Seule une ombre, jusqu’à alors dissimulée dans les recoins allergiques à la lumière de l’usine morbide, s’était dévoilée lorsque l’apparition de l’Aigle avait terrassé l’obscurité. Encapuchonnés de noir, son visage et son être demeuraient invisibles aux personnages distraits. Mais elle n’avait rien perdu de la chute du Livre des Lois.

Le Caracal se détourna de l’aura magique trop intense pour voir à temps le capuchon sombre ramasser le calepin froissé. D’une prise de Breizhjustu, il attrapa le Bélier par une corne et l’envoya contempler sa chandelle depuis le sol. Knock out !

Son instinct d’inspecteur lui criait que ce nouvel arrivant ne devait pas être un sbire comme les autres pour avoir guetté son heure avant d’agir en fourbe. Une stratégie signée des Pourfendeurs, il fallait le reconnaître.

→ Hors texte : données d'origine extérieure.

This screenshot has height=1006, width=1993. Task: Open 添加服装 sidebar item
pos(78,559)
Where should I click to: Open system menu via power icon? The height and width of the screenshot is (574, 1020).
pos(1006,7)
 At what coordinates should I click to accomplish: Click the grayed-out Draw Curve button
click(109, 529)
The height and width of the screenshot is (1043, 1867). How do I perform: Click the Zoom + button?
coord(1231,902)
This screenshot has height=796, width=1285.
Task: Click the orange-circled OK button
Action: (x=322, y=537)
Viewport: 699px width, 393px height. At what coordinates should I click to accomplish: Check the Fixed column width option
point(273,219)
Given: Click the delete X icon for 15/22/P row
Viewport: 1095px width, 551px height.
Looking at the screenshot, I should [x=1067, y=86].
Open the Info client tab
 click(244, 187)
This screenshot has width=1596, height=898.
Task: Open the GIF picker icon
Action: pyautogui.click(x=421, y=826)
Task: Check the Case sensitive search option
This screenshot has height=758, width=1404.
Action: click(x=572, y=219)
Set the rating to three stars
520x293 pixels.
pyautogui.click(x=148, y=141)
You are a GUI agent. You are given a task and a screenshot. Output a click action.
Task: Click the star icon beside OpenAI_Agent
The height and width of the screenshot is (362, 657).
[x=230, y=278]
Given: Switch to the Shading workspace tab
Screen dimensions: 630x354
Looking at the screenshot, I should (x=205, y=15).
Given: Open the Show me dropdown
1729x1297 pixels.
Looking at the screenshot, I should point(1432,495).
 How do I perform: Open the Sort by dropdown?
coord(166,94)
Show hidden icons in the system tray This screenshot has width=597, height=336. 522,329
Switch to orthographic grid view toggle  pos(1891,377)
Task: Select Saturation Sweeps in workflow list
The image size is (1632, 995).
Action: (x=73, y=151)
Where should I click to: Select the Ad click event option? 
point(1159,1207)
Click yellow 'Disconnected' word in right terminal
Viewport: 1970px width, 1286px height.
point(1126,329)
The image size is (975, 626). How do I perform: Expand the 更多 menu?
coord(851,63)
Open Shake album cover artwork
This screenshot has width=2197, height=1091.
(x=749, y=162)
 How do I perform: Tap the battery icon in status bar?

Le Caracal s’enfuit à sa poursuite ; laissant un Ocelot paniqué en compagnie des méchants et d’une entité divine.

Cette dernière claqua des doigts. L’Aigle fit popper quelques lampes halogènes rococo, des rideaux indolents qui volaient au gré du vent, un fauteuil en satin pouffant et des danseuses orientales ; histoire d’insuffler une ambiance plus confortable aux lieux mortifères. L’être tout puissant installa son divin séant dans le trône et croisa ses serres sur les accoudoirs.

— Bon, j’vous recap’ le topo vite fait : mon arrière-arrière-arrière-grand-parrain par alliance germaine a voyagé dans le futur pour y rencontrer le Créateur Suprême. Au cours d’une partie de poker, mon aïeul a profité de l’état d’ébriété de son adversaire pour lui dérober une page au pif de son Grimoire des Prophéties.

Nouveau claquement de doigts : dans un nuage de fumée se matérialisa une feuille racornie et pliée en quatre. L’aigle la déplia avec sa classe innée, puis s’éclaircit le goitre :

— Il est écrit… Non, attends, j’suis trop défoncé pour vous lire ça. Alexa ! Récite la prophétie.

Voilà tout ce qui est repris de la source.